La National Energy Commission (NEC) reprend ses travaux en assemblée plénière aujourd’hui. Et quoique l’on ait entendu depuis sa création en début d’année l’une ou l’autre voix questionner l’autorité et la légitimité de cette commission, rien ne doit pour autant empêcher l’avancée de ses travaux. La NEC est en effet une instance totalement légitime dans le cadre de sa mission.
D’une manière générale les choix stratégiques sur la génération et la distribution d’électricité sont habituellement menés par le CEB lui-même, dans le cadre d’une commission interministérielle, conduite par le Ministry of Energy and Public Utilities. Quand il n’y a pas, par ailleurs, des projets spontanés d’investissements privés qui sont soumis au Cabinet.

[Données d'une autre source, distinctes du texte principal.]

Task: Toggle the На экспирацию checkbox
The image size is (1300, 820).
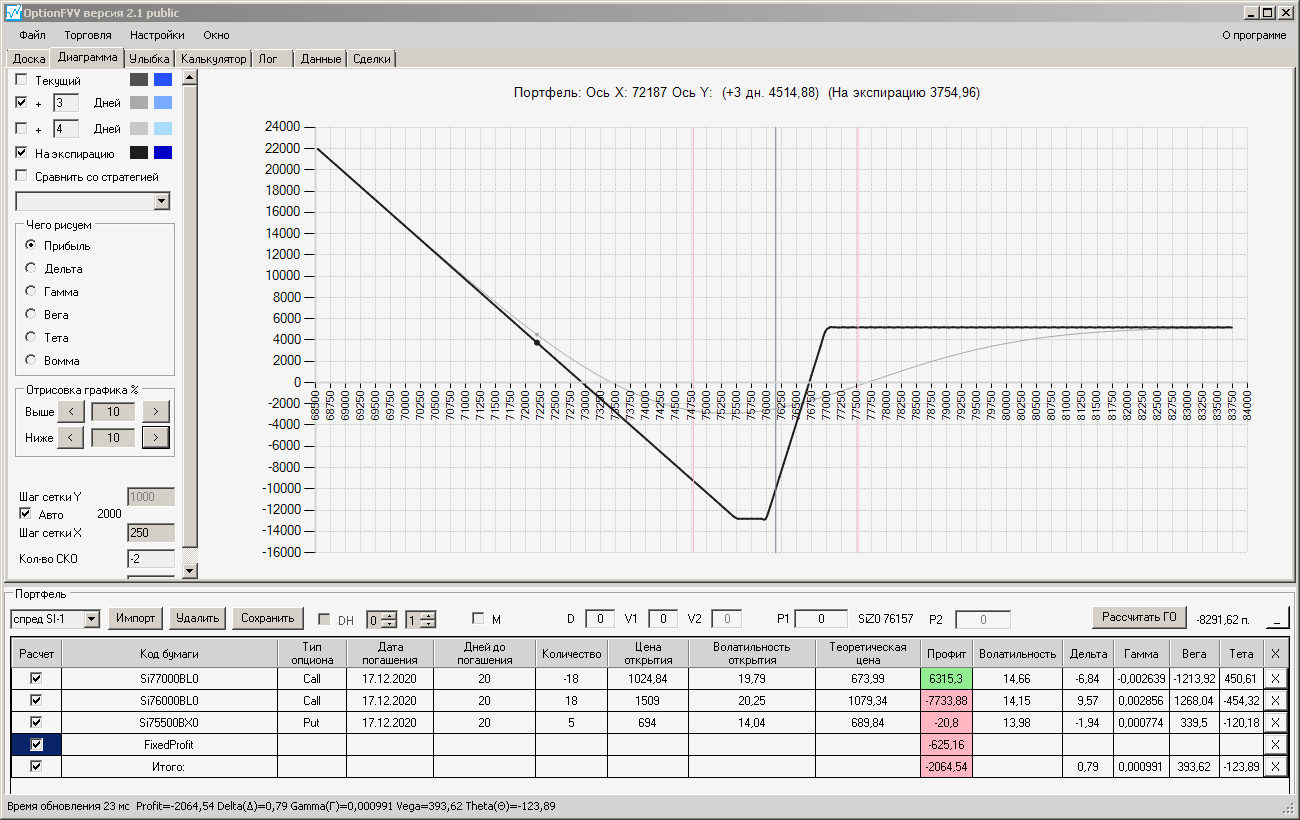Action: [22, 154]
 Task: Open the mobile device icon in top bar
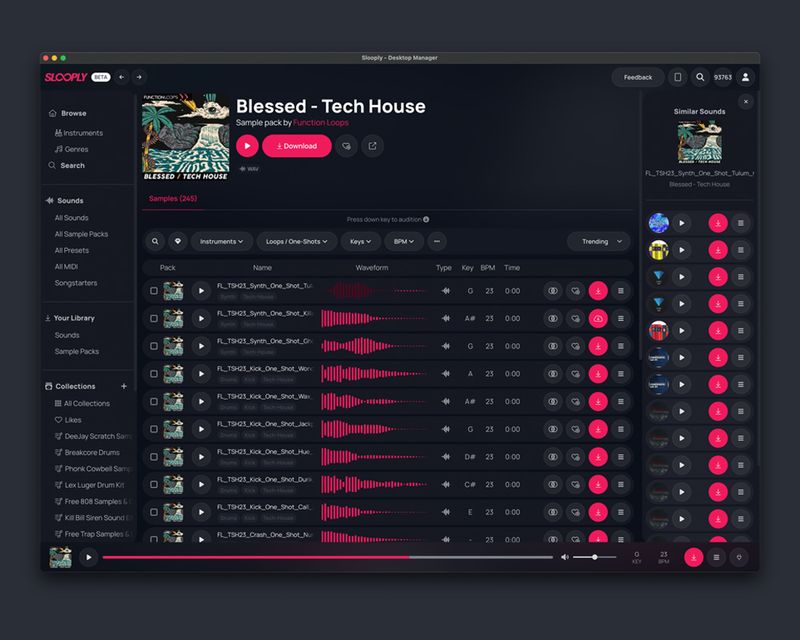[678, 77]
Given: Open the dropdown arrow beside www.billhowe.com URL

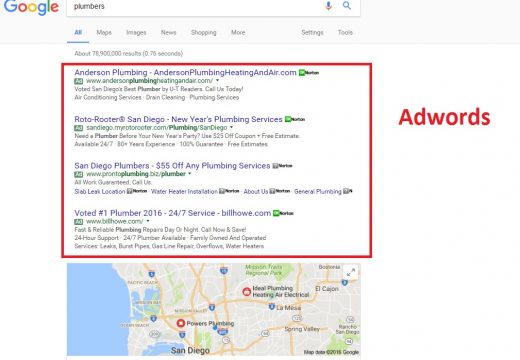Looking at the screenshot, I should [x=148, y=221].
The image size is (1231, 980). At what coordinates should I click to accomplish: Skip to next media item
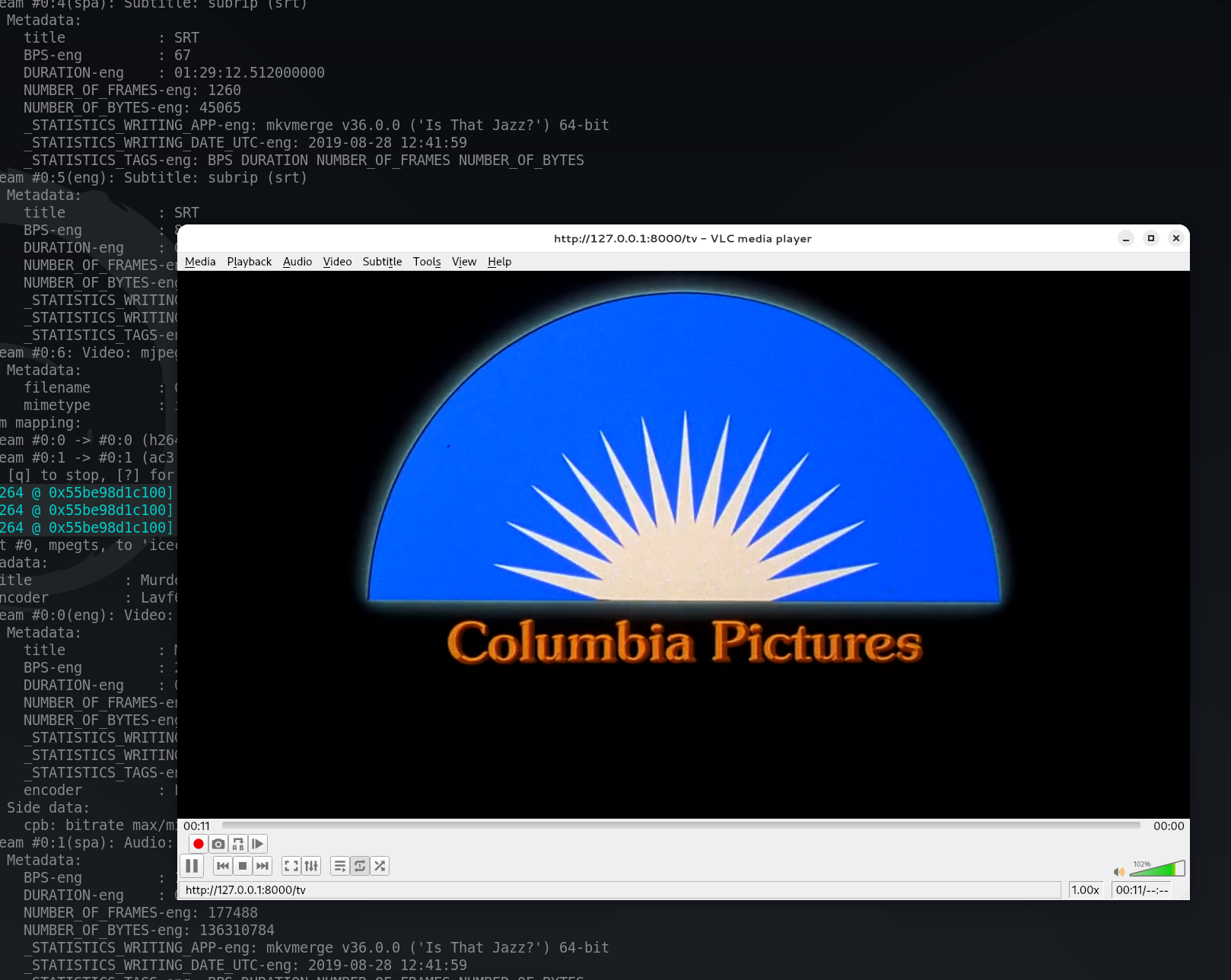262,866
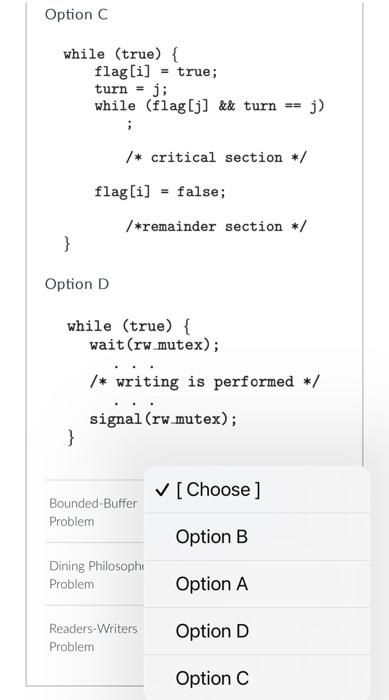Click the wait(rw_mutex) code line
Screen dimensions: 389x700
[155, 345]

Bien que ces façons de fonctionner aboutissent à des documents dits « stratégiques » ou à des guidelines qui peuvent sembler clairs en apparence, on se retrouve au niveau des opérations, avec des politiques nationales qui ne sont plus très lisibles, parfois confuses. L’absence de fondements légitimes sur la stratégie énergétique a fini par aboutir dans des débats nationaux souvent houleux, comme ce fut le cas il y a quelques années à propos des IPP.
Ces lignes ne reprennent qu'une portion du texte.